Campbell police dog bites accident victim


By Ed Runyan

runyan@vindy.com

CAMPBELL

The Campbell Police Department’s police dog, Storm, has been involved in a third incident in which he attacked an unintended victim.

Angela Moore, 31, of Fairfax Avenue in Youngstown, was bitten on the hip Wednesday afternoon while sitting on the ground after police arrived to investigate a car accident on Gladstone Street.

According to a Campbell police report, Officer Eric Manning, Storm’s handler, and Officer Ryan Bloomer were out of their police cars, and Manning loudly asked the people involved if anyone was injured.

That’s when Storm ran toward Moore from behind Manning.

Storm had left the police cruiser through the open driver’s window and had apparently pushed aside a canine access door, the police report said.

Officer Bloomer saw Storm and yelled “dog,” but Storm bit Moore before Manning realized what was happening.

Manning pried Storm’s mouth open, removed him from the area and placed him back in the cruiser with the windows up and the doors locked.

Moore had puncture marks, and officers called for an ambulance for Moore, but she refused treatment.

Officer Manning apologized to Moore and her family and took photographs of the injury, a scrape mark on Storm’s nose, and two access doors inside the cruiser.

Back at the police station, officers determined that Storm had forced open the sliding canine access door to the cruiser, which would explain the scrape on his nose, police said.

Officers chained the canine access door shut until the city’s mechanic can inspect it, the report said.

Manning said a possible explanation for Storm’s behavior is that he thought Manning was in danger because of Manning raising his voice to the crash victims.

Storm has not shown any change in behavior that would account for the biting, Manning said.

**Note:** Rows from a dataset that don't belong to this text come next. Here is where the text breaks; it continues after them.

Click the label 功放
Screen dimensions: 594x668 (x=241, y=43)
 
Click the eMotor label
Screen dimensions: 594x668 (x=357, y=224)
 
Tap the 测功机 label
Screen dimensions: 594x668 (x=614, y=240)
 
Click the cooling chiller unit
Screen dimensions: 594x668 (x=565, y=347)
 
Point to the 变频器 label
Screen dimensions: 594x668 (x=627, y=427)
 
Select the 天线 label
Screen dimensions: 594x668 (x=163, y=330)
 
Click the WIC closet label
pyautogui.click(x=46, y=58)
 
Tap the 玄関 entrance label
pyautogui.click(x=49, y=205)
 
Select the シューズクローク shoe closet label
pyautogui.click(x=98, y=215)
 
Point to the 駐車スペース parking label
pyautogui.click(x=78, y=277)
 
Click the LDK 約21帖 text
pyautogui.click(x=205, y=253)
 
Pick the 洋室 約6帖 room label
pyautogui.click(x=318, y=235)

If pushing open the canine access door is found to be the reason for Storm’s getting loose, it would be the second time.

At 2 a.m. Sept. 30, Storm was on patrol with his previous handler, Officer John Gulu, when Gulu saw three juveniles at Bright Avenue and 15th Street.

Gulu left his patrol car to speak to the juveniles when a fourth person came from across the street behind him, the report says.

The dog, which was inside the car, saw the person approach and pushed open the car’s center console sliding door. He jumped out of the driver’s side window. The man who was walking from behind Gulu quickly moved toward the juveniles, and the dog bit one, a 15-year-old girl, on her right arm.

Gulu quickly recalled the dog and put him back inside the car, locking the center sliding door, the report says.

In October, Atty. Lynn Sfara Bruno wrote to the Campbell law director, saying the 15-year-old girl has a “possible” claim regarding the bite.

In a November 2011 episode, Storm took down an 8-year-old boy playing in his grandmother’s yard.

Storm and Gulu were off-duty, and Gulu had let him loose in a fenced enclosure in his neighborhood. Before he could re-leash the dog, Storm got over the fence and went after the boy. The boy was dragged to the ground but not bitten, police said.

The boy’s parents filed a lawsuit in that matter last October.